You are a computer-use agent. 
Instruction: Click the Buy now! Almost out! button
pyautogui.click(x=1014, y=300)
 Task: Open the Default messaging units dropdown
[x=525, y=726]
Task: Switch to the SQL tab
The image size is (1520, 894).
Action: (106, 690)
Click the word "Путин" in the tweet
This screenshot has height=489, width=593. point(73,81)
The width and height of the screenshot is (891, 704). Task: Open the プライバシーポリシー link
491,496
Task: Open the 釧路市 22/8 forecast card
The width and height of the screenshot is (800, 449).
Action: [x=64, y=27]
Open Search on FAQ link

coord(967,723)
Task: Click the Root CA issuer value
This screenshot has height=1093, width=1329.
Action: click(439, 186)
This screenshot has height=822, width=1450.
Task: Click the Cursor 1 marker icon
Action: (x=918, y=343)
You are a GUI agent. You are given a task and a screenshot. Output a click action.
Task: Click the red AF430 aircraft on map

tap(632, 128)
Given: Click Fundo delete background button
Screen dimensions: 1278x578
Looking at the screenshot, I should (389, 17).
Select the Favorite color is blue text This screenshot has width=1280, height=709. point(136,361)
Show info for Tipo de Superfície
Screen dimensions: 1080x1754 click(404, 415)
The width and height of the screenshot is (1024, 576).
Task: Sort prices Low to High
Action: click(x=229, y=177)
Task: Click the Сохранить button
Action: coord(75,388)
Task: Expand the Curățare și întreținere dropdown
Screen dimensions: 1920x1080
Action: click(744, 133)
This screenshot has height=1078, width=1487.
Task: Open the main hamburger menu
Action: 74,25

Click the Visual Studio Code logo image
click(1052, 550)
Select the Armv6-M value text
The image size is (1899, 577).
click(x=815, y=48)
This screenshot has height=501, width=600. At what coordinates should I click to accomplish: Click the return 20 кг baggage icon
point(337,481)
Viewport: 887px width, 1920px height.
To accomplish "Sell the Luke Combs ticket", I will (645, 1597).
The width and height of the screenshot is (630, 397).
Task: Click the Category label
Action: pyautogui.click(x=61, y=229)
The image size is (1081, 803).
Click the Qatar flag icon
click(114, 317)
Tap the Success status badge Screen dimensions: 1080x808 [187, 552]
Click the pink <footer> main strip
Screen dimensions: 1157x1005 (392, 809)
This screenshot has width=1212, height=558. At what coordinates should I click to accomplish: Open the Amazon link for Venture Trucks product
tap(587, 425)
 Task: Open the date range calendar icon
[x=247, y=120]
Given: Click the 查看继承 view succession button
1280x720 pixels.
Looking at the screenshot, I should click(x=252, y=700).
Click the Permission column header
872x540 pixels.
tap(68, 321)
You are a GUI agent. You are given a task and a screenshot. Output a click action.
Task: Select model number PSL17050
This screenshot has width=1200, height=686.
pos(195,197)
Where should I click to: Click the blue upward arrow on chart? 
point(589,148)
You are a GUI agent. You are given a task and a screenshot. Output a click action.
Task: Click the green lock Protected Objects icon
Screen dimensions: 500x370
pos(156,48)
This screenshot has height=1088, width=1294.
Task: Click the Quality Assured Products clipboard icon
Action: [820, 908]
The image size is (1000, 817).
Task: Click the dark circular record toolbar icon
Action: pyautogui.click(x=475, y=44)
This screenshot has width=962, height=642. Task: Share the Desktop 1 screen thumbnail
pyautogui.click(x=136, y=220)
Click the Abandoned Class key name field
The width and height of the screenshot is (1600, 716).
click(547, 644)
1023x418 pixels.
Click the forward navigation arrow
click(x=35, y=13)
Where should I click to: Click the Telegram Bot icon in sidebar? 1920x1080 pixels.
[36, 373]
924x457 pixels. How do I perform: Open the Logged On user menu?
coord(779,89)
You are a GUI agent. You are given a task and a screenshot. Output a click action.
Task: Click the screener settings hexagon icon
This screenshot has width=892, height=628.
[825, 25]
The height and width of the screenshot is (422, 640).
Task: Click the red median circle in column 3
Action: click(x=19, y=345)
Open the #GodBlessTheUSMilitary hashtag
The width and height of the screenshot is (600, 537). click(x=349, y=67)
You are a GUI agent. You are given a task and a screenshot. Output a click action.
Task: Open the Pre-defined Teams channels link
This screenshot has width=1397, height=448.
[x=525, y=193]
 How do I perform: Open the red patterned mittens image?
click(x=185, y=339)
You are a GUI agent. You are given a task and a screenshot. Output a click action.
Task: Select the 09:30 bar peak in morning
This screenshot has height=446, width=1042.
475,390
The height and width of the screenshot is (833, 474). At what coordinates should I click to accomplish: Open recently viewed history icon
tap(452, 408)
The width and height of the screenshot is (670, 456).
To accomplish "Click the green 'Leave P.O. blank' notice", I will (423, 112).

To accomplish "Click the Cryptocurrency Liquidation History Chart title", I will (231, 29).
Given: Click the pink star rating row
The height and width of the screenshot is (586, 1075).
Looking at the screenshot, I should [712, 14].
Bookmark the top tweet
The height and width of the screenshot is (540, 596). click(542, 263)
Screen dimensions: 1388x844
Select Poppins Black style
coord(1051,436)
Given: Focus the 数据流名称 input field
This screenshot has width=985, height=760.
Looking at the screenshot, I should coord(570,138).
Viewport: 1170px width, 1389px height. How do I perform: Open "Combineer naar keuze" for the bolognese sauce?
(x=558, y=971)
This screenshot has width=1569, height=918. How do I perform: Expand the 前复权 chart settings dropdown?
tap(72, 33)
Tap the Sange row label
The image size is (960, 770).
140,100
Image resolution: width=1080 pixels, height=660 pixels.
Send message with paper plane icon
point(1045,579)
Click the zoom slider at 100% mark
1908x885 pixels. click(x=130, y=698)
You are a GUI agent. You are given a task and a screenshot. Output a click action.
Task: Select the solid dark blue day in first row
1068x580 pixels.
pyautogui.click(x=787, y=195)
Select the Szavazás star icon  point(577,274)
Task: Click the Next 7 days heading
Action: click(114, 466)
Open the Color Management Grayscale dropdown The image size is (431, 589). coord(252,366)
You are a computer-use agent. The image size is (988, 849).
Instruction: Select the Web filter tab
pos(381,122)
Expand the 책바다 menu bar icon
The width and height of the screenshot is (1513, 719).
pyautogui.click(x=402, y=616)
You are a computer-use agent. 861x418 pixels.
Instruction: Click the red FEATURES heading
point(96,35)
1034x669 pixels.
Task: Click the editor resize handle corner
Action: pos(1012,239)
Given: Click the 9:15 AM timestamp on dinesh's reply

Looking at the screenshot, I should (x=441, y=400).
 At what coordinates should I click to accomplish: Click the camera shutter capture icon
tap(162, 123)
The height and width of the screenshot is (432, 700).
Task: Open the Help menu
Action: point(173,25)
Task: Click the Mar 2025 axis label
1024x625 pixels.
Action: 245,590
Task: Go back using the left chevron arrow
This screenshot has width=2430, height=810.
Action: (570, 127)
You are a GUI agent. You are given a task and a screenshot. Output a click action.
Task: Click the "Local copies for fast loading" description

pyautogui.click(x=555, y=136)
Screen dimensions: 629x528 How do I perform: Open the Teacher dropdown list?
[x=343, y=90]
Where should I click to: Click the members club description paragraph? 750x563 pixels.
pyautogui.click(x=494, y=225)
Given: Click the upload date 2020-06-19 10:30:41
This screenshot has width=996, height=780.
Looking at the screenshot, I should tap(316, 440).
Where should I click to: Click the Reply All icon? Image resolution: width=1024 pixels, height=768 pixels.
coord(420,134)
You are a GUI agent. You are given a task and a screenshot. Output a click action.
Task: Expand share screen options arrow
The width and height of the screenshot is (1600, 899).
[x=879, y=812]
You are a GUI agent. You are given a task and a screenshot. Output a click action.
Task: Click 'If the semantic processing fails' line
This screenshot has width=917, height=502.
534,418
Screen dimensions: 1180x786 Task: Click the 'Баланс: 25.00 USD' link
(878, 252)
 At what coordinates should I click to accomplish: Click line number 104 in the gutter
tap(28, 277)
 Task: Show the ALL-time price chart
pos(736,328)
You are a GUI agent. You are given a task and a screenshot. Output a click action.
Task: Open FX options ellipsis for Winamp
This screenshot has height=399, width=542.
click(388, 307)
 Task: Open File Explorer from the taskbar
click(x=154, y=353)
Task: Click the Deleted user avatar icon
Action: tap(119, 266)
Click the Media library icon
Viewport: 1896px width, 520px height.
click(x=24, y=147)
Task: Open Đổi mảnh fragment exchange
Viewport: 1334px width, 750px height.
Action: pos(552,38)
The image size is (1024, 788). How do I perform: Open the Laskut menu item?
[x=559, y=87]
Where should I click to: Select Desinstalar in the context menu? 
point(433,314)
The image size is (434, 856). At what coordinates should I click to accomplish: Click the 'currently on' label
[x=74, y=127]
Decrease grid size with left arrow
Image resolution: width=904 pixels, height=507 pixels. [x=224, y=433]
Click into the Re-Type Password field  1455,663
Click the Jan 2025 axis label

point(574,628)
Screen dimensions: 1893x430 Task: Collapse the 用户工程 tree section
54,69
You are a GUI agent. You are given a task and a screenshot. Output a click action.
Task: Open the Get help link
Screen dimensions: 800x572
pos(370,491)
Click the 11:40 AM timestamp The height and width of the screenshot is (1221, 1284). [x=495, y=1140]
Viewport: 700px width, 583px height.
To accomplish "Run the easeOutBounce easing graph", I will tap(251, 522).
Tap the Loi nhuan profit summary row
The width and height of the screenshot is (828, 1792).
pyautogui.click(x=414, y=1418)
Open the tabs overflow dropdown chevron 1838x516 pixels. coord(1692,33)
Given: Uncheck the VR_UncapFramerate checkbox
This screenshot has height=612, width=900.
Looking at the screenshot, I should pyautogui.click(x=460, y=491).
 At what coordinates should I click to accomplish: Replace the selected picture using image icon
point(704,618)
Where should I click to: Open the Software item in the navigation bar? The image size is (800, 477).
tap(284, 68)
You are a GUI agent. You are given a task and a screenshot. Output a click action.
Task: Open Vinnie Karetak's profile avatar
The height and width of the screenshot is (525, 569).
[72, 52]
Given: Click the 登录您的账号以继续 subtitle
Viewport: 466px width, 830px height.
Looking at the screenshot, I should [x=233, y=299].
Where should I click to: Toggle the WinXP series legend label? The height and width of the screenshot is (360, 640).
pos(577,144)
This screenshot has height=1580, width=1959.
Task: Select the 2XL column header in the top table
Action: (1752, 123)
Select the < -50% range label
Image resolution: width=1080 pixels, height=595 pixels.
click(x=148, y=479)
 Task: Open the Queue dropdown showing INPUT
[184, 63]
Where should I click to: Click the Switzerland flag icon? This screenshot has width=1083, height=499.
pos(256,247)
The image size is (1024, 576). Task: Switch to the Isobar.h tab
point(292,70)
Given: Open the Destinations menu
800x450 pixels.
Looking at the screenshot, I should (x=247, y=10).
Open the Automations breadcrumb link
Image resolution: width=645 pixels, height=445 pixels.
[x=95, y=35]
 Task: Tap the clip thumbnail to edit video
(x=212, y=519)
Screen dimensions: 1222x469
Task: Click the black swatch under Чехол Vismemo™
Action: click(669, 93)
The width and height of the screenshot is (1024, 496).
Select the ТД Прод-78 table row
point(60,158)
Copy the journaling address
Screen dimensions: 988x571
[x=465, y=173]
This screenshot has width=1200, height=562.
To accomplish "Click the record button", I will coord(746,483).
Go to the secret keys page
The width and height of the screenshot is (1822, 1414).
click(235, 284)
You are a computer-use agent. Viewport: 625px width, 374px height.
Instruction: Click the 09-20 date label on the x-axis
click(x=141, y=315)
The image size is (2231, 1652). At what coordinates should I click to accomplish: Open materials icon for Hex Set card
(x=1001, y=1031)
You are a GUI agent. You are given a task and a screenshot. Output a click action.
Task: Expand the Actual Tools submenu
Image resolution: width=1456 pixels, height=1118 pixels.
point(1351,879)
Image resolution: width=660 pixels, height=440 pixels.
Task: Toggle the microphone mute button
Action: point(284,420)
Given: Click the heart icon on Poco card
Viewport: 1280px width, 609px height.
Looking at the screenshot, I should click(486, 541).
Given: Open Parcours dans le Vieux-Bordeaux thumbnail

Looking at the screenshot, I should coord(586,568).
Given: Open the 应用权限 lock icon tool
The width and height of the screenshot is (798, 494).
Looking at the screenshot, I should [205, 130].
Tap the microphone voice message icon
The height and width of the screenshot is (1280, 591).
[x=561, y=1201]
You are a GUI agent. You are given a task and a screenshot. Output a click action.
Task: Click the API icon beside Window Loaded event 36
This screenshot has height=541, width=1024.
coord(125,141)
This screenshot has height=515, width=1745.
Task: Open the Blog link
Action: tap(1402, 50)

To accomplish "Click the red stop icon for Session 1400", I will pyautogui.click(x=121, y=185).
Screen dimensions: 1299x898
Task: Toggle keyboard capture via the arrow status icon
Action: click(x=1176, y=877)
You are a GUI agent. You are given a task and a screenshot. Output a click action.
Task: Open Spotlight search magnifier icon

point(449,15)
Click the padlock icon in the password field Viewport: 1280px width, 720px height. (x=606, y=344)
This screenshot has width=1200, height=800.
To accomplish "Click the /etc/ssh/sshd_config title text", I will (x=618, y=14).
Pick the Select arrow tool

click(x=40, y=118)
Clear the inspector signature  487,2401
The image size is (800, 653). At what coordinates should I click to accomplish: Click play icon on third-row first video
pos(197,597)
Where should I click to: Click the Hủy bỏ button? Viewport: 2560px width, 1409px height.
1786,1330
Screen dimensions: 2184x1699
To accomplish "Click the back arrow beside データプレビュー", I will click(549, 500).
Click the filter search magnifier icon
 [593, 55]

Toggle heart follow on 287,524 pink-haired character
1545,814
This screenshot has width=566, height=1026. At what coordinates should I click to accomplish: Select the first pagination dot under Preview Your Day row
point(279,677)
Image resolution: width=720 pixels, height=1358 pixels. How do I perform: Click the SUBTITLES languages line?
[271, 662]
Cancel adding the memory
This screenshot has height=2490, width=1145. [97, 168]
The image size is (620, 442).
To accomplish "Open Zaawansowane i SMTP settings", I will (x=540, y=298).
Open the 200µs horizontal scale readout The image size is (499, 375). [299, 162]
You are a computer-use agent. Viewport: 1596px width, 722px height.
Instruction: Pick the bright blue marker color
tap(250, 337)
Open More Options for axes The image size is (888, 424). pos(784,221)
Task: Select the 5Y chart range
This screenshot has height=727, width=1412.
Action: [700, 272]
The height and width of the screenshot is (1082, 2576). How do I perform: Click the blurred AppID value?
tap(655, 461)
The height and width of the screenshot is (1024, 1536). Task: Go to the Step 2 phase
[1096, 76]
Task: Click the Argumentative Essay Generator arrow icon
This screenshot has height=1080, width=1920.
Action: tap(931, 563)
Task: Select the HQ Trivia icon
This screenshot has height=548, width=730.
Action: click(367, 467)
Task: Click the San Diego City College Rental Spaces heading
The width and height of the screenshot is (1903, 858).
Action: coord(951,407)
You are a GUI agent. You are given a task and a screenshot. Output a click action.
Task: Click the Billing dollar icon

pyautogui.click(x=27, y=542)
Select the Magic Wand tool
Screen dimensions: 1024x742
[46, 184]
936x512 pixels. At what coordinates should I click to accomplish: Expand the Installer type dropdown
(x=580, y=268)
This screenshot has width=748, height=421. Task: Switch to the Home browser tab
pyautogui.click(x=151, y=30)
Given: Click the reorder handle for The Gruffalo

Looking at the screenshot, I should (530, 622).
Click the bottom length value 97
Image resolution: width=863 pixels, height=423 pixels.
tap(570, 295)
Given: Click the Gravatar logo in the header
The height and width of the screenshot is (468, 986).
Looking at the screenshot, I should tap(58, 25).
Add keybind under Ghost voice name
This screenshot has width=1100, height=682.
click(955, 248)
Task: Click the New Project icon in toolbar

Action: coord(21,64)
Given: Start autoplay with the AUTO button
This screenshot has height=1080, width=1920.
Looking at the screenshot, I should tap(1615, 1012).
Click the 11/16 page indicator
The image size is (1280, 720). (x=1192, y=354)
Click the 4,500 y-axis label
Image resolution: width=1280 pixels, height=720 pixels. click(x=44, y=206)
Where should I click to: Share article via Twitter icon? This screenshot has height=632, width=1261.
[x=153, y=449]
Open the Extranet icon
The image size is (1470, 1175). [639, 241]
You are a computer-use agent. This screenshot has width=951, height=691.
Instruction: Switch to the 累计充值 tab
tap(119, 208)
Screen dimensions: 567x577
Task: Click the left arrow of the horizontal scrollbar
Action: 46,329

——————————

:: WORK ITEM ::
From the records above, copy each line where the word "beside" can be found.

:: ANSWER BOX ::
Task: Click the API icon beside Window Loaded event 36
To accomplish "Click the back arrow beside データプレビュー", I will click(549, 500).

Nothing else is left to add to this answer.